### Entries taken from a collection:
━━━━━━━━━━━━━━━━━━━━━━━━━━━━━━
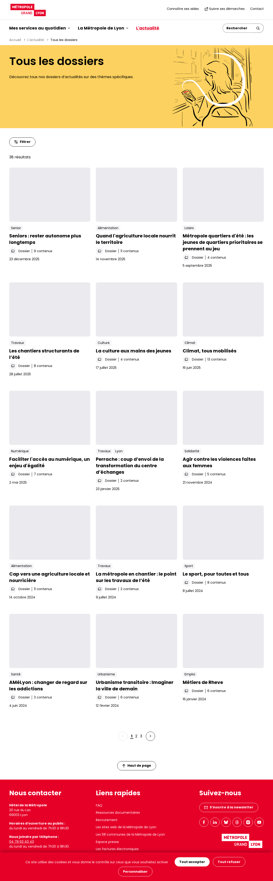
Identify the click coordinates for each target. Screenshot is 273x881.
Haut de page (136, 765)
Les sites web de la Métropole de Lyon (126, 827)
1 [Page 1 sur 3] (131, 736)
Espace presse (107, 842)
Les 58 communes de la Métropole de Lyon (130, 834)
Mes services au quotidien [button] (39, 28)
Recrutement (106, 820)
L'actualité (147, 28)
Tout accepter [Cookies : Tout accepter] (192, 862)
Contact (257, 8)
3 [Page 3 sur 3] (141, 736)
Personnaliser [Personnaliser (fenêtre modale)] (135, 871)
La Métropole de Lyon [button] (103, 28)
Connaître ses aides (183, 8)
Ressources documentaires (118, 812)
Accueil (15, 40)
━━━━━━━━━━━━━━━━━━━━━━━━━━━━━━
Write out the lines starting with the line that contains "Espace presse (107, 842)" and going on through the last line of the entries.

### Complete output:
Espace presse (107, 842)
Les 58 communes de la Métropole de Lyon (130, 834)
Mes services au quotidien [button] (39, 28)
Recrutement (106, 820)
L'actualité (147, 28)
Tout accepter [Cookies : Tout accepter] (192, 862)
Contact (257, 8)
3 [Page 3 sur 3] (141, 736)
Personnaliser [Personnaliser (fenêtre modale)] (135, 871)
La Métropole de Lyon [button] (103, 28)
Connaître ses aides (183, 8)
Ressources documentaires (118, 812)
Accueil (15, 40)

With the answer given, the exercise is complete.